L’est de la RDC, où l’épidémie sévit, est marqué par des décennies de conflits armés et une instabilité chronique. La province de l’Ituri, épicentre de la crise, cumule des défis logistiques majeurs, rendant l’accès aux soins et aux campagnes de vaccination particulièrement complexes. « Nous faisons face à une situation sanitaire aggravée par un contexte sécuritaire et humanitaire déjà précaire », a déclaré un responsable du ministère congolais de la Santé. Les organisations internationales, comme Médecins Sans Frontières, appellent à un soutien accru pour contenir la propagation du virus.

« Cette épidémie représente une menace régionale qui nécessite une réponse coordonnée et immédiate. »
— Déclaration de l’OMS, 17 mai 2026

L’OMS précise que cette classification en USPPI ne signifie pas qu’Ebola est en passe de devenir une pandémie. Elle reflète cependant la gravité de la situation et la nécessité d’une mobilisation internationale. Selon les dernières données, plus de 2 500 cas ont été recensés en RDC depuis le début de l’épidémie, avec un taux de létalité avoisinant les 60 %. Les pays voisins, comme l’Ouganda et le Soudan du Sud, redoutent une résurgence des foyers, d’autant que leurs systèmes de santé restent fragiles.

Et maintenant ?

Les prochaines semaines seront déterminantes pour évaluer l’efficacité des mesures mises en place. L’OMS doit rendre publique une feuille de route actualisée dans les 48 heures, incluant des recommandations pour les pays frontaliers. Parallèlement, les équipes de vaccination préventive pourraient être déployées plus largement en Ituri, sous réserve de l’amélioration de l’accès sécurisé aux zones concernées. La communauté internationale, déjà sollicitée pour financer la riposte, devra également répondre aux besoins logistiques urgents.

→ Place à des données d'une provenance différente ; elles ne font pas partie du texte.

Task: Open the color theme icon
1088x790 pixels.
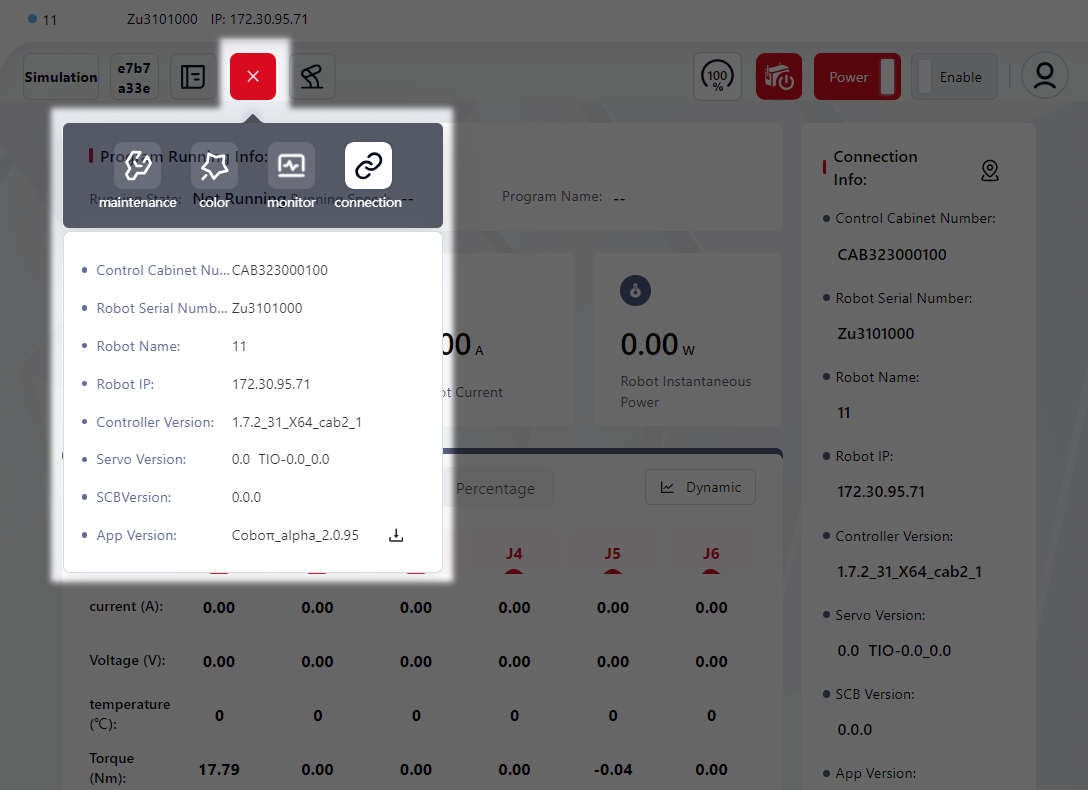Action: tap(214, 167)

Cette épidémie survient dans un contexte où la RDC fait face à d’autres défis sanitaires, notamment une résurgence de la fièvre jaune et des flambées de choléra. Les autorités congolaises et leurs partenaires insistent sur la nécessité d’une approche intégrée pour éviter que la crise ne s’aggrave. Autant dire que la lutte contre Ebola pourrait, une fois de plus, mettre en lumière les failles des systèmes de santé en Afrique centrale.

Une USPPI concerne une menace sanitaire grave dont la portée dépasse les frontières d’un État et qui nécessite une réponse internationale coordonnée. Une urgence pandémique, en revanche, implique une propagation mondiale du pathogène, ce qui n’est pas le cas ici, selon l’OMS.